Output every line of the records below as a JSON list of strings, one string per line, with blank lines left out.

[BEGIN]

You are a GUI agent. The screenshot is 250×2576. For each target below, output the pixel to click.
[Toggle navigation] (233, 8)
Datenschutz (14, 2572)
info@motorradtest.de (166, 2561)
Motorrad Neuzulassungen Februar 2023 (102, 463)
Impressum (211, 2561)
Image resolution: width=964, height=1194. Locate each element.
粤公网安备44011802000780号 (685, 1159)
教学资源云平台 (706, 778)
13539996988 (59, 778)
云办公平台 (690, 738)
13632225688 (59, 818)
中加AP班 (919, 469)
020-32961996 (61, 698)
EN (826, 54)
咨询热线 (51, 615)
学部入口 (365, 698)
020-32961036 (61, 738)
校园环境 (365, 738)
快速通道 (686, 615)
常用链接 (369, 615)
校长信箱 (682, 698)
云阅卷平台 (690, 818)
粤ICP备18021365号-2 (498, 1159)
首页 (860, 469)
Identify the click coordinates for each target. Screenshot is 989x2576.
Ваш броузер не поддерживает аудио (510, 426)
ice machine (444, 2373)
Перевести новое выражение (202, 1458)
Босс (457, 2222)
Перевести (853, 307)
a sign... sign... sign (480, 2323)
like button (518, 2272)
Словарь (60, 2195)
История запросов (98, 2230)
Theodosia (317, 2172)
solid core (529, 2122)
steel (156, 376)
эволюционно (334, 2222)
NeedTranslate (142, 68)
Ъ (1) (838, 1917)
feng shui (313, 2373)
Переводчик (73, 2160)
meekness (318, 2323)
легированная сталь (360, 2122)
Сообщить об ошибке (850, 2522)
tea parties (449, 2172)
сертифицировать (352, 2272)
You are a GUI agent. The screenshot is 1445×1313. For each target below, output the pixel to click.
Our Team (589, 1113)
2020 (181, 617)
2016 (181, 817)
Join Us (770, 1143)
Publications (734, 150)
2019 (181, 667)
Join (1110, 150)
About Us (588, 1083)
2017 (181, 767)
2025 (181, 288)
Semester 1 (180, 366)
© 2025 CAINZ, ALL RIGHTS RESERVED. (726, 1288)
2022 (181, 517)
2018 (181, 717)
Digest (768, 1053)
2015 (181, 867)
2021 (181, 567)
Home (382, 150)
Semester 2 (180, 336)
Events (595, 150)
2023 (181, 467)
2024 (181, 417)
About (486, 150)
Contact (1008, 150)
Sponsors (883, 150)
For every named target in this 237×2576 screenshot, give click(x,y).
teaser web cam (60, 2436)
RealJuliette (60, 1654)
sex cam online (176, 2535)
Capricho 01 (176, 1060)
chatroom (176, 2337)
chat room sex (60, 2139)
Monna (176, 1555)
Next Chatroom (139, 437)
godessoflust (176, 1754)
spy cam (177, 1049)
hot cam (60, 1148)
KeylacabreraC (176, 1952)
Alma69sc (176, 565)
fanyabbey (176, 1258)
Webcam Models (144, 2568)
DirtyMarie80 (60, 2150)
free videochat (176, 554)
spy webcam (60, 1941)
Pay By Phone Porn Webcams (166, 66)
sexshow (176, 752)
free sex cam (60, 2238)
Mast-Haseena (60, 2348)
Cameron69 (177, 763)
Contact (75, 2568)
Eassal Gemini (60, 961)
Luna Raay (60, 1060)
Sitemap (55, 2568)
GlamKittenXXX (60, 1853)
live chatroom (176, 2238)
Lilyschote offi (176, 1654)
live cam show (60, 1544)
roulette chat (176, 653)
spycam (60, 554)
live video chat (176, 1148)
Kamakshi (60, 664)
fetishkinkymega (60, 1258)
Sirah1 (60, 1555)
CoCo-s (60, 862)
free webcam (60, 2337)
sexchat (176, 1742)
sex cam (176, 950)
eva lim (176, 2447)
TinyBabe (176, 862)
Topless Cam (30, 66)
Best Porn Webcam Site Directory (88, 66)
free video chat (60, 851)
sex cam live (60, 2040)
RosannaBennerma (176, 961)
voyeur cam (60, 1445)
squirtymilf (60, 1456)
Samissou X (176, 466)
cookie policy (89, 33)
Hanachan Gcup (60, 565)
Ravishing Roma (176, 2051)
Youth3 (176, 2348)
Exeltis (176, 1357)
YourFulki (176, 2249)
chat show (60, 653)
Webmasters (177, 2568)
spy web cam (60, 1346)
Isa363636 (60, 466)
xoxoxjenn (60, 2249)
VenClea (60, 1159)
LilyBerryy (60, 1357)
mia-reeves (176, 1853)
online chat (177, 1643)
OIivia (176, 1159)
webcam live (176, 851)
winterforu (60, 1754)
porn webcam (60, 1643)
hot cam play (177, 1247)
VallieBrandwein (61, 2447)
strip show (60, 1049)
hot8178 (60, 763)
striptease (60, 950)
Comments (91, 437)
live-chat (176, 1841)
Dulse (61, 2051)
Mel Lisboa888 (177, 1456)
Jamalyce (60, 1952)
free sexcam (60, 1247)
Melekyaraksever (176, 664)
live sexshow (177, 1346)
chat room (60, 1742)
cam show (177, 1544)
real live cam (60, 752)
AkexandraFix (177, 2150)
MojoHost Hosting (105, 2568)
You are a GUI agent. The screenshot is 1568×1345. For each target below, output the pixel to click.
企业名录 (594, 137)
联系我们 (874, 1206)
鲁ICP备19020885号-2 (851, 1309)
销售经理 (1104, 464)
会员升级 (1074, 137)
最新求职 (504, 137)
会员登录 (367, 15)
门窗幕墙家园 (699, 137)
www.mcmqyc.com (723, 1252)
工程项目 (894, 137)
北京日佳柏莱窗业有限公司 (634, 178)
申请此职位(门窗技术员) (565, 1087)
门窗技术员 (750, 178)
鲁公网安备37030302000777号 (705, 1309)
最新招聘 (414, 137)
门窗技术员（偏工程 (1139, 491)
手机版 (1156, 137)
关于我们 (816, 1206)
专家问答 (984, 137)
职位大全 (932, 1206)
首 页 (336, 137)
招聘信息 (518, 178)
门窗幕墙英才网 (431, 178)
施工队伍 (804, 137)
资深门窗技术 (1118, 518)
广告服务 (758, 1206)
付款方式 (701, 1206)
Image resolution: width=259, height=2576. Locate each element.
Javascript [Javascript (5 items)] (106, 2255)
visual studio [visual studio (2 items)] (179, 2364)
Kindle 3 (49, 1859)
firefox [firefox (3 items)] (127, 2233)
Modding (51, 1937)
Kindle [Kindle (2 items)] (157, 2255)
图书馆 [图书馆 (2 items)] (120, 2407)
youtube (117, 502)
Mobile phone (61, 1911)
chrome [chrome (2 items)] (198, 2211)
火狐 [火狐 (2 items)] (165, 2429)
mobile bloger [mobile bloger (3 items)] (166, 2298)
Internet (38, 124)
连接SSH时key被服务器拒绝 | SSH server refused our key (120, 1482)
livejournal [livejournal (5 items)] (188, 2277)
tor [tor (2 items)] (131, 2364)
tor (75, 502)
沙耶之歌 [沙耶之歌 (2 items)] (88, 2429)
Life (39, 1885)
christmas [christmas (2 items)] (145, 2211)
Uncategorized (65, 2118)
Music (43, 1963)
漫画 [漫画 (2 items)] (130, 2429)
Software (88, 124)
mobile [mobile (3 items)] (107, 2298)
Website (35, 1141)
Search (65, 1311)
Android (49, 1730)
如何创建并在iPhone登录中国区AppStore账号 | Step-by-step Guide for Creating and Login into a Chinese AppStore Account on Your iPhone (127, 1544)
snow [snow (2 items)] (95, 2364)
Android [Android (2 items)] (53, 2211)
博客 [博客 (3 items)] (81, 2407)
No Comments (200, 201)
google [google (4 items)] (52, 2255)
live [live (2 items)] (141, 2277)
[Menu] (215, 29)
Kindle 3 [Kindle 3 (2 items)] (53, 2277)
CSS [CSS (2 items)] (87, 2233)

[END]

## SOLUTION BELOW
[
  "You are a GUI agent. The screenshot is 250×2576. For each target below, output the pixel to click.",
  "[Toggle navigation] (233, 8)",
  "Datenschutz (14, 2572)",
  "info@motorradtest.de (166, 2561)",
  "Motorrad Neuzulassungen Februar 2023 (102, 463)",
  "Impressum (211, 2561)",
  "Image resolution: width=964, height=1194. Locate each element.",
  "粤公网安备44011802000780号 (685, 1159)",
  "教学资源云平台 (706, 778)",
  "13539996988 (59, 778)",
  "云办公平台 (690, 738)",
  "13632225688 (59, 818)",
  "中加AP班 (919, 469)",
  "020-32961996 (61, 698)",
  "EN (826, 54)",
  "咨询热线 (51, 615)",
  "学部入口 (365, 698)",
  "020-32961036 (61, 738)",
  "校园环境 (365, 738)",
  "快速通道 (686, 615)",
  "常用链接 (369, 615)",
  "校长信箱 (682, 698)",
  "云阅卷平台 (690, 818)",
  "粤ICP备18021365号-2 (498, 1159)",
  "首页 (860, 469)",
  "Identify the click coordinates for each target. Screenshot is 989x2576.",
  "Ваш броузер не поддерживает аудио (510, 426)",
  "ice machine (444, 2373)",
  "Перевести новое выражение (202, 1458)",
  "Босс (457, 2222)",
  "Перевести (853, 307)",
  "a sign... sign... sign (480, 2323)",
  "like button (518, 2272)",
  "Словарь (60, 2195)",
  "История запросов (98, 2230)",
  "Theodosia (317, 2172)",
  "solid core (529, 2122)",
  "steel (156, 376)",
  "эволюционно (334, 2222)",
  "NeedTranslate (142, 68)",
  "Ъ (1) (838, 1917)",
  "feng shui (313, 2373)",
  "Переводчик (73, 2160)",
  "meekness (318, 2323)",
  "легированная сталь (360, 2122)",
  "Сообщить об ошибке (850, 2522)",
  "tea parties (449, 2172)",
  "сертифицировать (352, 2272)",
  "You are a GUI agent. The screenshot is 1445×1313. For each target below, output the pixel to click.",
  "Our Team (589, 1113)",
  "2020 (181, 617)",
  "2016 (181, 817)",
  "Join Us (770, 1143)",
  "Publications (734, 150)",
  "2019 (181, 667)",
  "Join (1110, 150)",
  "About Us (588, 1083)",
  "2017 (181, 767)",
  "2025 (181, 288)",
  "Semester 1 (180, 366)",
  "© 2025 CAINZ, ALL RIGHTS RESERVED. (726, 1288)",
  "2022 (181, 517)",
  "2018 (181, 717)",
  "Digest (768, 1053)",
  "2015 (181, 867)",
  "2021 (181, 567)",
  "Home (382, 150)",
  "Semester 2 (180, 336)",
  "Events (595, 150)",
  "2023 (181, 467)",
  "2024 (181, 417)",
  "About (486, 150)",
  "Contact (1008, 150)",
  "Sponsors (883, 150)",
  "For every named target in this 237×2576 screenshot, give click(x,y).",
  "teaser web cam (60, 2436)",
  "RealJuliette (60, 1654)",
  "sex cam online (176, 2535)",
  "Capricho 01 (176, 1060)",
  "chatroom (176, 2337)",
  "chat room sex (60, 2139)",
  "Monna (176, 1555)",
  "Next Chatroom (139, 437)",
  "godessoflust (176, 1754)",
  "spy cam (177, 1049)",
  "hot cam (60, 1148)",
  "KeylacabreraC (176, 1952)",
  "Alma69sc (176, 565)",
  "fanyabbey (176, 1258)",
  "Webcam Models (144, 2568)",
  "DirtyMarie80 (60, 2150)",
  "free videochat (176, 554)",
  "spy webcam (60, 1941)",
  "Pay By Phone Porn Webcams (166, 66)",
  "sexshow (176, 752)",
  "free sex cam (60, 2238)",
  "Mast-Haseena (60, 2348)",
  "Cameron69 (177, 763)",
  "Contact (75, 2568)",
  "Eassal Gemini (60, 961)",
  "Luna Raay (60, 1060)",
  "Sitemap (55, 2568)",
  "GlamKittenXXX (60, 1853)",
  "live chatroom (176, 2238)",
  "Lilyschote offi (176, 1654)",
  "live cam show (60, 1544)",
  "roulette chat (176, 653)",
  "spycam (60, 554)",
  "live video chat (176, 1148)",
  "Kamakshi (60, 664)",
  "fetishkinkymega (60, 1258)",
  "Sirah1 (60, 1555)",
  "CoCo-s (60, 862)",
  "free webcam (60, 2337)",
  "sexchat (176, 1742)",
  "sex cam (176, 950)",
  "eva lim (176, 2447)",
  "TinyBabe (176, 862)",
  "Topless Cam (30, 66)",
  "Best Porn Webcam Site Directory (88, 66)",
  "free video chat (60, 851)",
  "sex cam live (60, 2040)",
  "RosannaBennerma (176, 961)",
  "voyeur cam (60, 1445)",
  "squirtymilf (60, 1456)",
  "Samissou X (176, 466)",
  "cookie policy (89, 33)",
  "Hanachan Gcup (60, 565)",
  "Ravishing Roma (176, 2051)",
  "Youth3 (176, 2348)",
  "Exeltis (176, 1357)",
  "YourFulki (176, 2249)",
  "chat show (60, 653)",
  "Webmasters (177, 2568)",
  "spy web cam (60, 1346)",
  "Isa363636 (60, 466)",
  "xoxoxjenn (60, 2249)",
  "VenClea (60, 1159)",
  "LilyBerryy (60, 1357)",
  "mia-reeves (176, 1853)",
  "online chat (177, 1643)",
  "OIivia (176, 1159)",
  "webcam live (176, 851)",
  "winterforu (60, 1754)",
  "porn webcam (60, 1643)",
  "hot cam play (177, 1247)",
  "VallieBrandwein (61, 2447)",
  "strip show (60, 1049)",
  "hot8178 (60, 763)",
  "striptease (60, 950)",
  "Comments (91, 437)",
  "live-chat (176, 1841)",
  "Dulse (61, 2051)",
  "Mel Lisboa888 (177, 1456)",
  "Jamalyce (60, 1952)",
  "free sexcam (60, 1247)",
  "Melekyaraksever (176, 664)",
  "live sexshow (177, 1346)",
  "chat room (60, 1742)",
  "cam show (177, 1544)",
  "real live cam (60, 752)",
  "AkexandraFix (177, 2150)",
  "MojoHost Hosting (105, 2568)",
  "You are a GUI agent. The screenshot is 1568×1345. For each target below, output the pixel to click.",
  "企业名录 (594, 137)",
  "联系我们 (874, 1206)",
  "鲁ICP备19020885号-2 (851, 1309)",
  "销售经理 (1104, 464)",
  "会员升级 (1074, 137)",
  "最新求职 (504, 137)",
  "会员登录 (367, 15)",
  "门窗幕墙家园 (699, 137)",
  "www.mcmqyc.com (723, 1252)",
  "工程项目 (894, 137)",
  "北京日佳柏莱窗业有限公司 (634, 178)",
  "申请此职位(门窗技术员) (565, 1087)",
  "门窗技术员 (750, 178)",
  "鲁公网安备37030302000777号 (705, 1309)",
  "最新招聘 (414, 137)",
  "门窗技术员（偏工程 (1139, 491)",
  "手机版 (1156, 137)",
  "关于我们 (816, 1206)",
  "专家问答 (984, 137)",
  "职位大全 (932, 1206)",
  "首 页 (336, 137)",
  "招聘信息 (518, 178)",
  "门窗幕墙英才网 (431, 178)",
  "施工队伍 (804, 137)",
  "资深门窗技术 (1118, 518)",
  "广告服务 (758, 1206)",
  "付款方式 (701, 1206)",
  "Image resolution: width=259, height=2576. Locate each element.",
  "Javascript [Javascript (5 items)] (106, 2255)",
  "visual studio [visual studio (2 items)] (179, 2364)",
  "Kindle 3 (49, 1859)",
  "firefox [firefox (3 items)] (127, 2233)",
  "Modding (51, 1937)",
  "Kindle [Kindle (2 items)] (157, 2255)",
  "图书馆 [图书馆 (2 items)] (120, 2407)",
  "youtube (117, 502)",
  "Mobile phone (61, 1911)",
  "chrome [chrome (2 items)] (198, 2211)",
  "火狐 [火狐 (2 items)] (165, 2429)",
  "mobile bloger [mobile bloger (3 items)] (166, 2298)",
  "Internet (38, 124)",
  "连接SSH时key被服务器拒绝 | SSH server refused our key (120, 1482)",
  "livejournal [livejournal (5 items)] (188, 2277)",
  "tor [tor (2 items)] (131, 2364)",
  "tor (75, 502)",
  "沙耶之歌 [沙耶之歌 (2 items)] (88, 2429)",
  "Life (39, 1885)",
  "christmas [christmas (2 items)] (145, 2211)",
  "Uncategorized (65, 2118)",
  "Music (43, 1963)",
  "漫画 [漫画 (2 items)] (130, 2429)",
  "Software (88, 124)",
  "mobile [mobile (3 items)] (107, 2298)",
  "Website (35, 1141)",
  "Search (65, 1311)",
  "Android (49, 1730)",
  "如何创建并在iPhone登录中国区AppStore账号 | Step-by-step Guide for Creating and Login into a Chinese AppStore Account on Your iPhone (127, 1544)",
  "snow [snow (2 items)] (95, 2364)",
  "Android [Android (2 items)] (53, 2211)",
  "博客 [博客 (3 items)] (81, 2407)",
  "No Comments (200, 201)",
  "google [google (4 items)] (52, 2255)",
  "live [live (2 items)] (141, 2277)",
  "[Menu] (215, 29)",
  "Kindle 3 [Kindle 3 (2 items)] (53, 2277)",
  "CSS [CSS (2 items)] (87, 2233)"
]